## WORK TO COMPLETE:
Each line from the one containing "Privacy Notice (800, 2539)" through the last line of the records below is to be repeated as written, with nothing added.

[[ EXTRACTED RECORDS, beginning ]]

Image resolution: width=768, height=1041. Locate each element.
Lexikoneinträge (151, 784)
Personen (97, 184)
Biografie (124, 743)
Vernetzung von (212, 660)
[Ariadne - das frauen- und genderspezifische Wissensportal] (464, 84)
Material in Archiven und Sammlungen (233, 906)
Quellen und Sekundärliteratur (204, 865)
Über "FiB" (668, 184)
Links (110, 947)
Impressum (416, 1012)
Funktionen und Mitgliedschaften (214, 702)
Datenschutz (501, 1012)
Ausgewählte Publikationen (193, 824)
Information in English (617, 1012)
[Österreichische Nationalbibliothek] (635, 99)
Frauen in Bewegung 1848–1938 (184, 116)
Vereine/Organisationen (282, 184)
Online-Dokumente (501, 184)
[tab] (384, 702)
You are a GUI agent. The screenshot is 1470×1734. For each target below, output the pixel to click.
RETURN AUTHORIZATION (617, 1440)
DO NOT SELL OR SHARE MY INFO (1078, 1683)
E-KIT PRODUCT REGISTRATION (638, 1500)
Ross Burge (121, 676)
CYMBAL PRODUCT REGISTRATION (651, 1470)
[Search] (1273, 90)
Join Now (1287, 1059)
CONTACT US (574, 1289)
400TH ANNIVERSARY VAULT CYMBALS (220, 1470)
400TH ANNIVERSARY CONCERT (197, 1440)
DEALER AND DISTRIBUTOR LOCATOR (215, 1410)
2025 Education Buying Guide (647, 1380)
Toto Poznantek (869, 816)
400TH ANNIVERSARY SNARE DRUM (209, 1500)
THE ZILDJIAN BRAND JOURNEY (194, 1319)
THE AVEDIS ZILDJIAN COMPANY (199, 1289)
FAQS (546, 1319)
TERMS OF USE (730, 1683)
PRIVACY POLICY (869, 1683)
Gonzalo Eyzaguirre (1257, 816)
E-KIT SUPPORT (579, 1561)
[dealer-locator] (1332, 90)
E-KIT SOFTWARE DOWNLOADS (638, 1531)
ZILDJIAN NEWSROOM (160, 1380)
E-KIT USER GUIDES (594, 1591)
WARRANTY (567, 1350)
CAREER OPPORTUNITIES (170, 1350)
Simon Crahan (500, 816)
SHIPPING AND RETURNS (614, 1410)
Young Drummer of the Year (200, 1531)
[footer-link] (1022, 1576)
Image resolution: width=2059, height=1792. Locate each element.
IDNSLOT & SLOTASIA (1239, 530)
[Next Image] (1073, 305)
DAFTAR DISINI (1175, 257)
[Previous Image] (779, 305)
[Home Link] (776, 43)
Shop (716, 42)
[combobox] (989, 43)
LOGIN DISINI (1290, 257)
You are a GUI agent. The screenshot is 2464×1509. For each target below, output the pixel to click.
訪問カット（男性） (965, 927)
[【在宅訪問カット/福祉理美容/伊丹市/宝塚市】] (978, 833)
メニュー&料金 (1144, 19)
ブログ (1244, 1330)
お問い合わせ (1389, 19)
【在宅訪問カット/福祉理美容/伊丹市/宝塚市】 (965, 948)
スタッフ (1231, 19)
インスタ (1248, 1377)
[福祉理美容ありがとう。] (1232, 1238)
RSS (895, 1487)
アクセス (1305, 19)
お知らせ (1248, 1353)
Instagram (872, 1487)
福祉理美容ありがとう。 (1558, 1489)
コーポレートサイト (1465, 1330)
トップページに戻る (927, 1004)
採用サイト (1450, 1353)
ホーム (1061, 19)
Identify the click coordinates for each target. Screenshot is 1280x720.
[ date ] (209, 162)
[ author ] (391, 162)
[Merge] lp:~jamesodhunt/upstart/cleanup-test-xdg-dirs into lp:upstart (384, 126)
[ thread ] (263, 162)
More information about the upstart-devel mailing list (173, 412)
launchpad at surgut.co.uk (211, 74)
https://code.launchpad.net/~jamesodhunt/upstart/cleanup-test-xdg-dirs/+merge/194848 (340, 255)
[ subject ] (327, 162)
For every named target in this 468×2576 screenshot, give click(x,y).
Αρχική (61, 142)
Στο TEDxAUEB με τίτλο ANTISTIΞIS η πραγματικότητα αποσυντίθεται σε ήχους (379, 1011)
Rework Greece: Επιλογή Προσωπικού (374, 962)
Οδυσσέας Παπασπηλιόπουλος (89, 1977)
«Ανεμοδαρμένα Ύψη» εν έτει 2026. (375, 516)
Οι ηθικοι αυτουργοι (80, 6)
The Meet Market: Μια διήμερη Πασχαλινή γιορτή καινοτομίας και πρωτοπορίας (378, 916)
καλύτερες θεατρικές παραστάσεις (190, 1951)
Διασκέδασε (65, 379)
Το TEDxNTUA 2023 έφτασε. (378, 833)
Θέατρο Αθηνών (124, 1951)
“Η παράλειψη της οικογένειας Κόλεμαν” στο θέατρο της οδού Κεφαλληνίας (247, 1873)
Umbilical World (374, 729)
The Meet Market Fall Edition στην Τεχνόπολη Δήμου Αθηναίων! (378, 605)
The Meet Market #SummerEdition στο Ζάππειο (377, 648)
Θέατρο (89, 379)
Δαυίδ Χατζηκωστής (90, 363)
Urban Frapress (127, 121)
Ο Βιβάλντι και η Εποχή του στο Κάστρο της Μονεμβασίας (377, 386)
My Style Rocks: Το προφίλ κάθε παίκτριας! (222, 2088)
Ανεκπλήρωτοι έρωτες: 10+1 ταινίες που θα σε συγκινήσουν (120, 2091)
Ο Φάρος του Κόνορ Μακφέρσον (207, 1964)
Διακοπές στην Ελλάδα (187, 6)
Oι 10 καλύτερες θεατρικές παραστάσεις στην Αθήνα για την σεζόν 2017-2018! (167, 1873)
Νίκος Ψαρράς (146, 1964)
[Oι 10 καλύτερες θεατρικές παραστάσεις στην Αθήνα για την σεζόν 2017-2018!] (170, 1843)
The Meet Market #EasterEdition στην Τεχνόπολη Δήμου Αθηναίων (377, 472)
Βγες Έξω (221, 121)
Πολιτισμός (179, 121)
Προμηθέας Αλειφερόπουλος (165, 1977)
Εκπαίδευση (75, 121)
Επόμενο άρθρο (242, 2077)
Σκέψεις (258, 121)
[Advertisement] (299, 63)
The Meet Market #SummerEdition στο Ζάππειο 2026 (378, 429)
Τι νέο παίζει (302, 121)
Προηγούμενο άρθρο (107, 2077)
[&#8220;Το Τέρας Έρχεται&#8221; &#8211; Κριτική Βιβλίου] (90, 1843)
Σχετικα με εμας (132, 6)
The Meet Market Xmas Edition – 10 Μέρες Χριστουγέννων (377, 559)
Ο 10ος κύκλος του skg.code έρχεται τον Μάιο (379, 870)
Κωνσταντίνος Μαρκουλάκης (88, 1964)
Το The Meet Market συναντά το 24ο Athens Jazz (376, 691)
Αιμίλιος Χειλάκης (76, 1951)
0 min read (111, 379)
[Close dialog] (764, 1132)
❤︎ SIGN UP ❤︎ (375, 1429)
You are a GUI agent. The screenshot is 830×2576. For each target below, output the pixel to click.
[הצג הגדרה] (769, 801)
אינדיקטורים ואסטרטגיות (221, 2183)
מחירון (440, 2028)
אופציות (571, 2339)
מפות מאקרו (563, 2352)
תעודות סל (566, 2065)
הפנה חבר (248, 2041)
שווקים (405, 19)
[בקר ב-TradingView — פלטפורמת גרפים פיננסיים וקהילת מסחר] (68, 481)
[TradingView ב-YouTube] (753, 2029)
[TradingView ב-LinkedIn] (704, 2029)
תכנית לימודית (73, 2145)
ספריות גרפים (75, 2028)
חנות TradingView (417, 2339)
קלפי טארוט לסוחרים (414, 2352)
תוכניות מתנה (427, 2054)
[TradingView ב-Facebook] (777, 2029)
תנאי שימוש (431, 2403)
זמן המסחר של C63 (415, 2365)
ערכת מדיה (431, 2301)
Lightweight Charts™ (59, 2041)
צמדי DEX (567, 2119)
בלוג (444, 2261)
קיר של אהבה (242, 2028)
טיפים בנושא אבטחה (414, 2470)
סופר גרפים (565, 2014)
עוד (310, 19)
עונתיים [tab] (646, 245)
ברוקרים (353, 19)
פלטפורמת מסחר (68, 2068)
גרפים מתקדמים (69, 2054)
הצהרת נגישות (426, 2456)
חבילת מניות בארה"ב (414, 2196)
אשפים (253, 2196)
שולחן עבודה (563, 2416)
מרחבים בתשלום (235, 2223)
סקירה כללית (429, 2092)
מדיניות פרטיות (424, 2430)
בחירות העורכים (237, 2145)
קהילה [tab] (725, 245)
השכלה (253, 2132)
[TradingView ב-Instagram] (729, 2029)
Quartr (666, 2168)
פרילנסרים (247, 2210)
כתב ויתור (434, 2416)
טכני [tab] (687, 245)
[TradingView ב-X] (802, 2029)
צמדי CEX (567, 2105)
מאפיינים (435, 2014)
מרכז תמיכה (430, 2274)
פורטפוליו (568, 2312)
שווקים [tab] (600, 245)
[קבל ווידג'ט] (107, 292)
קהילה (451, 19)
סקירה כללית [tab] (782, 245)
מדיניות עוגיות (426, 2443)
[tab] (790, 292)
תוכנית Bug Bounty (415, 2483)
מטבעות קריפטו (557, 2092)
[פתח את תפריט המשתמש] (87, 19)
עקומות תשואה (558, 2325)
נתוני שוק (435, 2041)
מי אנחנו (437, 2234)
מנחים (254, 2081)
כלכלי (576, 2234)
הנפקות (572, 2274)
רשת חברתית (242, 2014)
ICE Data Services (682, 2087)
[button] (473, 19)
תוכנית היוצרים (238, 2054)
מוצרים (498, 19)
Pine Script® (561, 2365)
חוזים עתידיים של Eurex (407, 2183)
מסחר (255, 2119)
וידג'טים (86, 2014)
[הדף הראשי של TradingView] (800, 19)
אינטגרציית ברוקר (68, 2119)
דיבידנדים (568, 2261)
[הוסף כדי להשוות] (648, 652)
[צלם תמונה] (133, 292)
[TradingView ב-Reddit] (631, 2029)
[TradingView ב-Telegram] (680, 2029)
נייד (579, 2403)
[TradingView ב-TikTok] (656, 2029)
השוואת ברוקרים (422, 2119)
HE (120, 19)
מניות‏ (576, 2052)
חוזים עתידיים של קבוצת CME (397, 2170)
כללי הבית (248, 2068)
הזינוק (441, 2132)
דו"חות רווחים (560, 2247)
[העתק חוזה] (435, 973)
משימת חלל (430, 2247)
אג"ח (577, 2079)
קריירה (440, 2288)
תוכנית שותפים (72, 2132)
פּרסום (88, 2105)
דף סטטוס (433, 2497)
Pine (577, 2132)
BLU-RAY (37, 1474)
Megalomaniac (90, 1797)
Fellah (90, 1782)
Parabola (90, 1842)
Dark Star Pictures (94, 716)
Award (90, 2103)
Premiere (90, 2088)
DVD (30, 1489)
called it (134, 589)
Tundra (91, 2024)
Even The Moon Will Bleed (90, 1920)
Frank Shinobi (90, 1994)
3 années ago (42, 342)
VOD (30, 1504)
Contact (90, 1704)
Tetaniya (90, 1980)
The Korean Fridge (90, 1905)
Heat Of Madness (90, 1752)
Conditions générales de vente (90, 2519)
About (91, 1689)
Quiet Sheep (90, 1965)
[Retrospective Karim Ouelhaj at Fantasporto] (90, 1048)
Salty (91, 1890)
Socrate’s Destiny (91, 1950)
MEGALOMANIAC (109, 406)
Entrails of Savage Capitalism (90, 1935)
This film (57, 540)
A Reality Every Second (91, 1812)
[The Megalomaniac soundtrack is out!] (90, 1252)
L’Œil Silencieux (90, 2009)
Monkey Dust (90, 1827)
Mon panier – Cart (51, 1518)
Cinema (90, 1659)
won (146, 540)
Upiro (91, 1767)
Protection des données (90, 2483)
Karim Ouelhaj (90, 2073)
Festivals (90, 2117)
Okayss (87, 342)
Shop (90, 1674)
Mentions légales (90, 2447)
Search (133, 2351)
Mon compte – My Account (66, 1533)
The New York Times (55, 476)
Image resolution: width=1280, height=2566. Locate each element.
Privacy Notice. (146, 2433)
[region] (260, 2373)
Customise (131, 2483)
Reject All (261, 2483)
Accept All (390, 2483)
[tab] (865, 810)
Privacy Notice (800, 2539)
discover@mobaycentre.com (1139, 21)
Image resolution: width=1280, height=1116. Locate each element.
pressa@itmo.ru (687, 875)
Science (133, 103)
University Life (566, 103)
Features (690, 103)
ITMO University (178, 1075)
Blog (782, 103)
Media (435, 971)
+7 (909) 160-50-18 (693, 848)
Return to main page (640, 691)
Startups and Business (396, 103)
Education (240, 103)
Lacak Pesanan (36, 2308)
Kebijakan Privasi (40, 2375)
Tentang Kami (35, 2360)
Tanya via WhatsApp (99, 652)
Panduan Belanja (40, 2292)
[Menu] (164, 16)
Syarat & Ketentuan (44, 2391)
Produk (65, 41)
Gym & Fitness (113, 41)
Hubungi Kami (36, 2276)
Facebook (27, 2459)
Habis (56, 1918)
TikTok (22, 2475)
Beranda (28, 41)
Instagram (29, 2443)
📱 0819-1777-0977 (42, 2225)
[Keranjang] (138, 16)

[[ EXTRACTED RECORDS, end ]]

## EXERCISE SOLUTION:
Privacy Notice (800, 2539)
discover@mobaycentre.com (1139, 21)
Image resolution: width=1280, height=1116. Locate each element.
pressa@itmo.ru (687, 875)
Science (133, 103)
University Life (566, 103)
Features (690, 103)
ITMO University (178, 1075)
Blog (782, 103)
Media (435, 971)
+7 (909) 160-50-18 (693, 848)
Return to main page (640, 691)
Startups and Business (396, 103)
Education (240, 103)
Lacak Pesanan (36, 2308)
Kebijakan Privasi (40, 2375)
Tentang Kami (35, 2360)
Tanya via WhatsApp (99, 652)
Panduan Belanja (40, 2292)
[Menu] (164, 16)
Syarat & Ketentuan (44, 2391)
Produk (65, 41)
Gym & Fitness (113, 41)
Hubungi Kami (36, 2276)
Facebook (27, 2459)
Habis (56, 1918)
TikTok (22, 2475)
Beranda (28, 41)
Instagram (29, 2443)
📱 0819-1777-0977 (42, 2225)
[Keranjang] (138, 16)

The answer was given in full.